You will define and enforce ML engineering standards (CI/CD for ML, modular coding, testing) and build the compute/data foundation for high volume ML workloads using Vertex AI, Airflow (Cloud Composer), and BigQuery.
Ideal talent profile: an experienced ML engineer with deep cloud infrastructure expertise, proven MLOps delivery, and strong software engineering rigor (Python, SQL, Docker, container orchestration) who can operate autonomously and drive best practices across teams.
Key Activities
- Model productionisation: Transition experimental models into reliable, low latency production services; optimise for latency, throughput, and fault tolerance in a cloud native environment.
- Design & operate MLOps pipelines: Build repeatable, scalable, and automated training/evaluation/deployment pipelines using GCP services (e.g., Vertex AI, Cloud Composer), with clear promotion paths from staging to prod.
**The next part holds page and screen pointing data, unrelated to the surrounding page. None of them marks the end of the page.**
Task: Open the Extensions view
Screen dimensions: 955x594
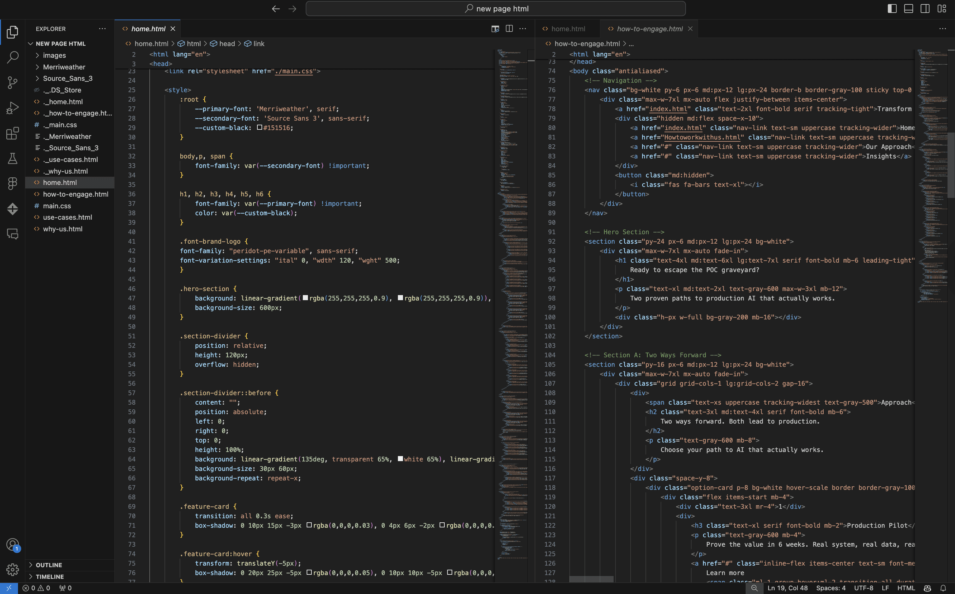Action: [x=13, y=133]
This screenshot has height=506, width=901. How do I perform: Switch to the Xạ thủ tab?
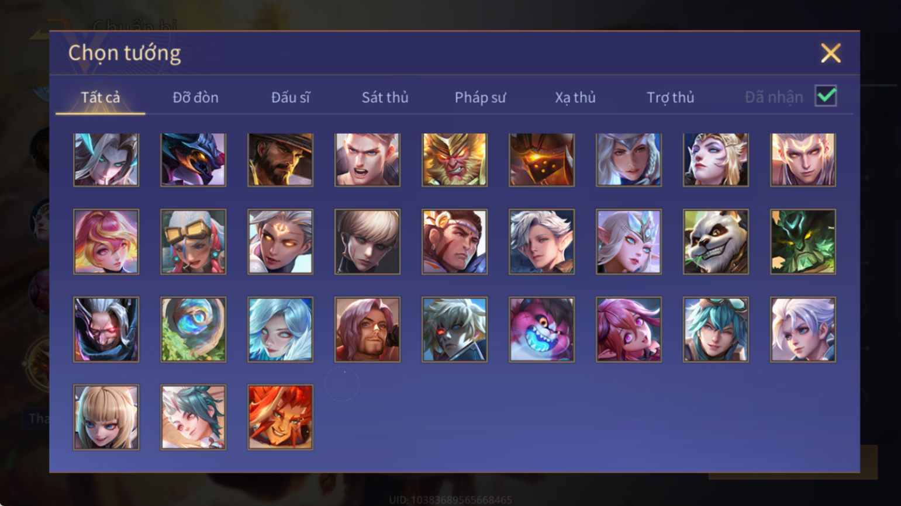[575, 98]
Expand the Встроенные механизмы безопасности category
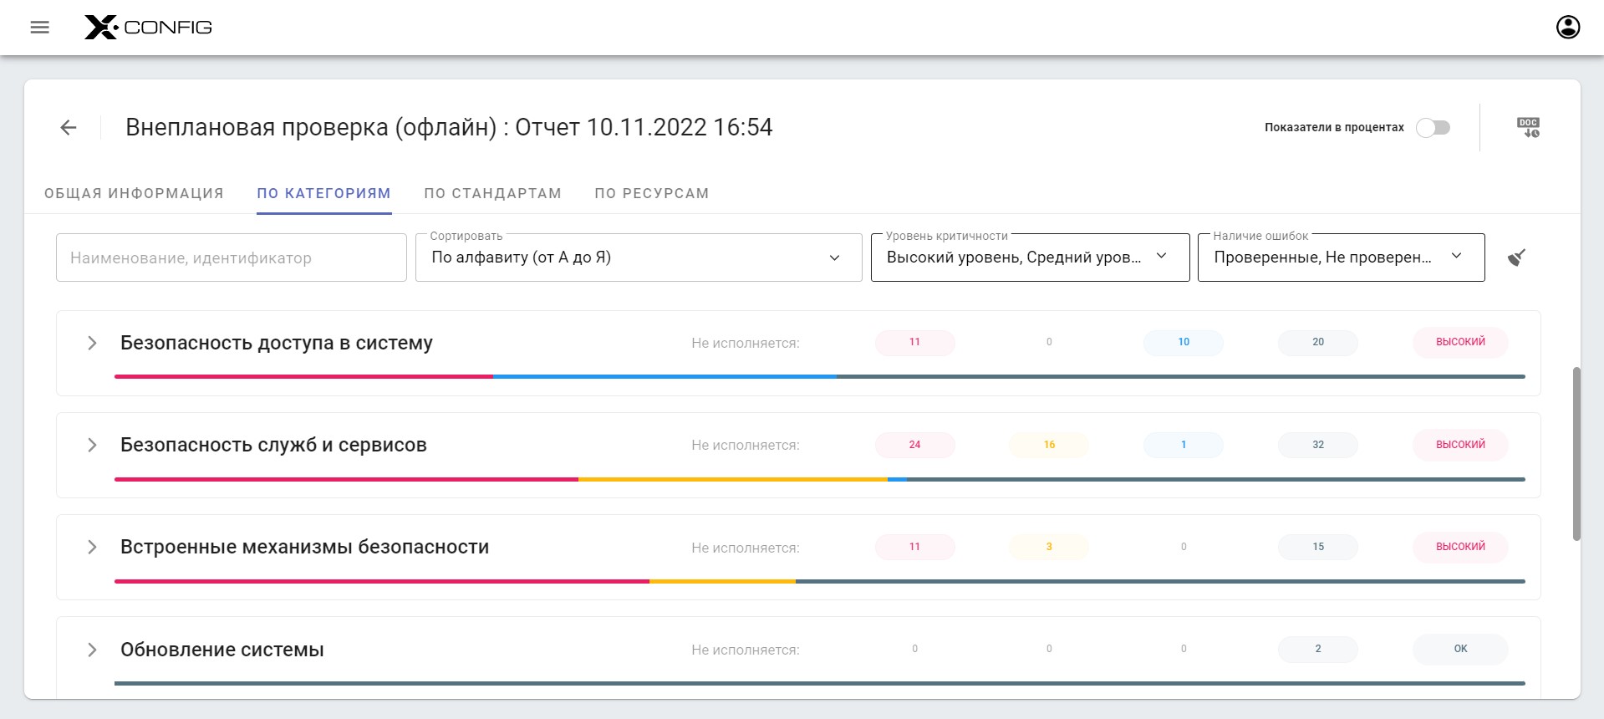The height and width of the screenshot is (719, 1604). [92, 547]
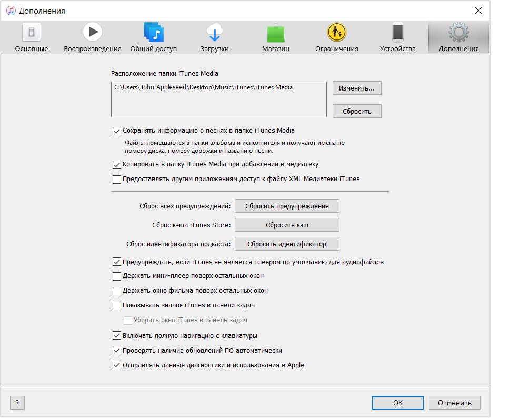Uncheck Копировать в папку iTunes Media

pos(117,165)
- Engineering standards & governance: Define and implement versioning, CI/CD for ML, modular coding standards, and comprehensive testing (unit/integration/data/ML specific tests).
- Infrastructure & data engineering: Provision and manage compute, storage, and data workflows to support high volume ML workloads; ensure efficient feature engineering and reliable data retrieval with BigQuery.
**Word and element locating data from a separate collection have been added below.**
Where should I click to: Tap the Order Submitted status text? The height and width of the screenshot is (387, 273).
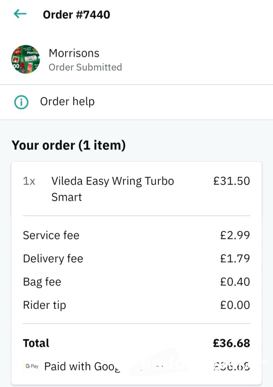click(85, 67)
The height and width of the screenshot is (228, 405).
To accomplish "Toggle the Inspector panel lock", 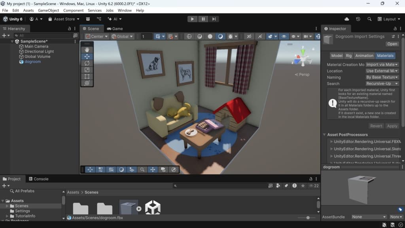I will pyautogui.click(x=394, y=29).
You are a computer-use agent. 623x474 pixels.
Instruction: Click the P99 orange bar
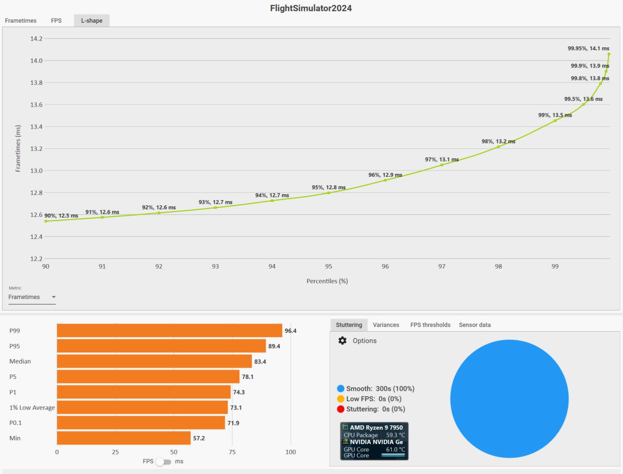pos(169,331)
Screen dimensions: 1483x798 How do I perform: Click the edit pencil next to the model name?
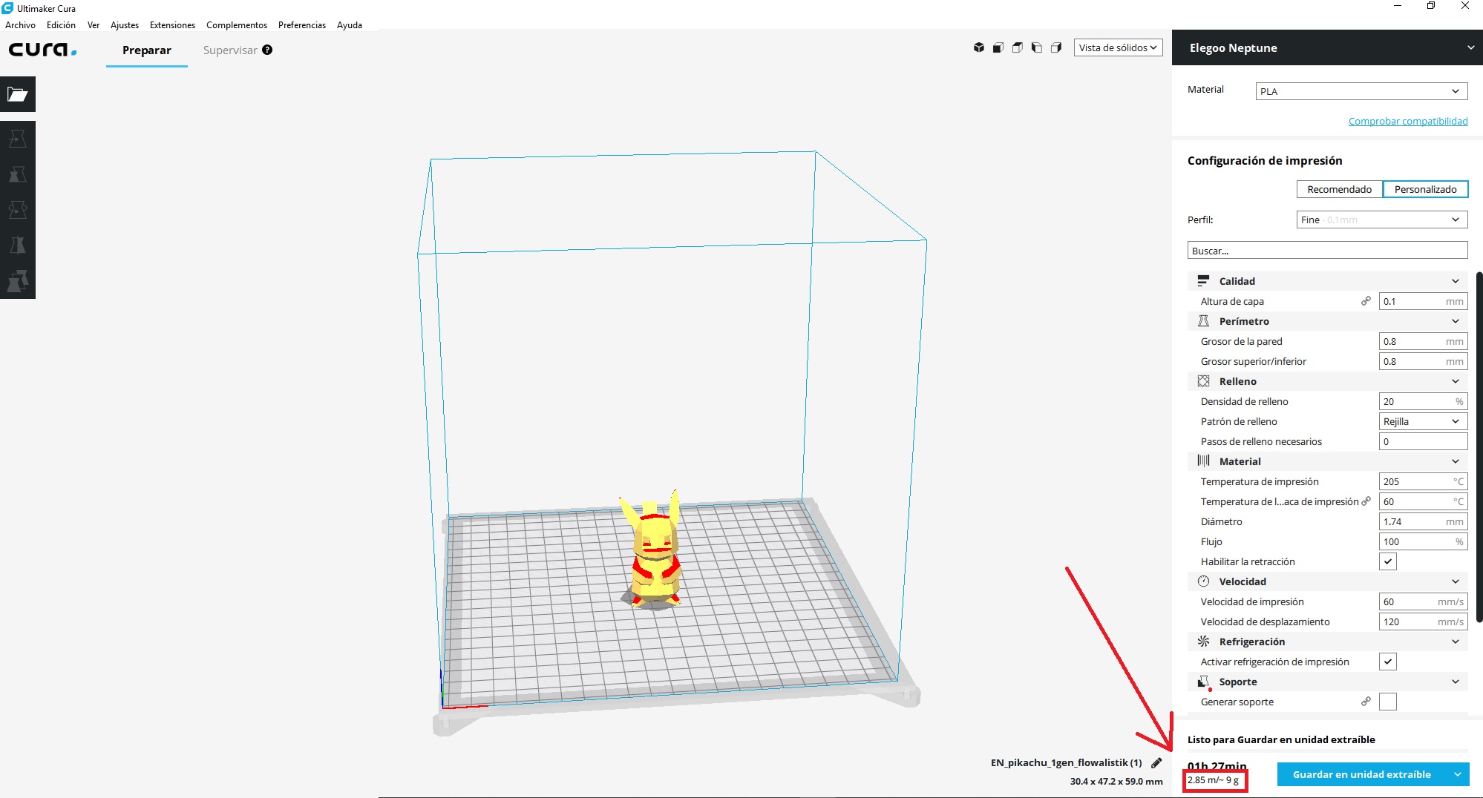[1156, 762]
- Observability & reliability: Implement monitoring and alerting for model drift, performance degradation, and system health; establish thresholds, logging, and recovery procedures for long term stability.
- Collaboration & stakeholder engagement: Work with Data Scientists, Platform/DevOps, and Product teams to align releases, SLAs, and acceptance criteria; communicate tradeoffs and timelines clearly.
- Documentation & knowledge transfer: Produce architecture diagrams, pipeline runbooks, and operating procedures to enable maintainability and handover.
Your Background
Essential
- Senior level experience as an ML Engineer owning end-to-end model productionisation in cloud native environments.
- GCP expertise with hands on proficiency in Vertex AI, Airflow (Cloud Composer), and BigQuery.
- Strong programming skills in Python and SQL; extensive experience with Docker and container orchestration (e.g., Kubernetes).
- Proven track record delivering MLOps frameworks, including CI/CD pipelines and automated model monitoring in production.
- Solid software engineering fundamentals: design patterns, API development, testing strategies, and Git based workflows.
- Ability to collaborate with cross functional teams and drive engineering standards and operational excellence.
Desirable
- Experience optimising latency/throughput for real time or near real time ML services.
- Familiarity with data quality validation (e.g., schema checks, feature consistency) and ML specific testing approaches.
- Exposure to feature engineering at scale and best practices for reusable feature pipelines.
- Experience building monitoring dashboards/alerting for model performance and data drift.
- Strong communication skills to explain tradeoffs, risks, and design decisions to technical and non-technical stakeholders.